Independência questionada
Na visão de Renato Sérgio de Lima, a independência de Moro à frente do Ministério da Justiça —definida por ele e pelo presidente como "carta branca" no início do governo— nunca ocorreu na prática.
"O que o Moro talvez não tenha percebido é que era um dos poucos ministros com poder político suficiente para propor uma reforma de modelo. Logo que assumiu tinha que ter feito uma proposta de reforma do sistema de Justiça e segurança pública brasileiro. Se ele não fez essa proposta no começo, e optou por um pacote de direito penal [o pacote anticrime], perdeu a oportunidade de deixar um legado histórico", afirma.
Para o presidente do FBSP, o ex-juiz sempre teve que fazer concessões ideológicas e institucionais para permanecer no cargo.
É um governo com questões ideológicas muito claras. Moro sabia que não adiantava fazer qualquer tipo de contraponto à questão do armamento, da violência policial ou colocar o tema milícias, que de certa forma é um fantasma para a família Bolsonaro. Na prática isso mostra que nunca houve carta branca
Lima afirma crer que a gestão de Moro sempre ficou muito atrelada às bandeiras de Bolsonaro na área de segurança pública.
"No campo da segurança pública, a gestão de Moro sempre foi muito atrelada. A esposa dele falou: 'Moro é Bolsonaro e Bolsonaro é Moro'. A gente não consegue saber o que é marca própria de Moro e o que é marca do Bolsonaro. Houve uma aliança tática que ambos julgaram conveniente e o resultado foi extremamente ruim em termos de impacto na segurança pública, causando a crise que estamos vendo hoje. Moro foi a reboque do governo."
Legado "tímido" na segurança e acertos
Moro está saindo como o grande contraponto ao governo Bolsonaro. Mas a gestão do Moro foi extremamente tímida, e não muito diferente daqueles que o antecederam
Lima destaca contudo que Moro teve acertos ao reposicionar a PF em relação ao crime organizado e no combate à organização criminosa PCC.
Ele foi hábil de negociar com Doria [governador de São Paulo] a transferência de lideranças do PCC para presídios federais, que foi um baque na facção e provocou um enfraquecimento do Marcola [líder da facção]. E no convencimento da PF e da PRF que o combate da criminalidade violenta e da lavagem de dinheiro também é responsabilidade delas
"Tem algumas medidas interessantes, como a aceleração da venda de ativos apreendidos pelo Fundo Nacional Antidrogas. O programa Em Frente Brasil [que escolheu cinco cidades como modelo para ações de redução da violência], que é uma ideia boa, ficou em nível piloto e não conseguiu ser implantado 100%", pondera.
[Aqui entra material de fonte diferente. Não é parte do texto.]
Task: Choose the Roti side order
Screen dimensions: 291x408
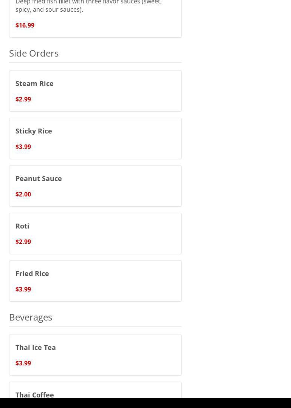Action: (x=22, y=226)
O ministro tentou sistematicamente capitalizar a queda nos índices de criminalidade durante sua gestão —os homicídios caíram 19% em 2019, segundo estimativas do próprio ministério. Lima afirma que as ações da pasta pouco contribuíram para essa redução, que já havia ocorrido em patamar similar em 2018.
"Moro teve a sorte de estar no lugar certo na hora certa, que foi exatamente o momento em que os crimes começam a cair de forma significativa. Mas, na prática, não tivemos absolutamente nenhum projeto estruturante que avançou. Começou com o governo flexibilizando o porte e a posse de armas de fogo e munição. Tivemos o projeto anticrime que demorou muito a ser aprovado, então teve pouco impacto na vida real e é muito diferente do que foi proposto por ele", avalia.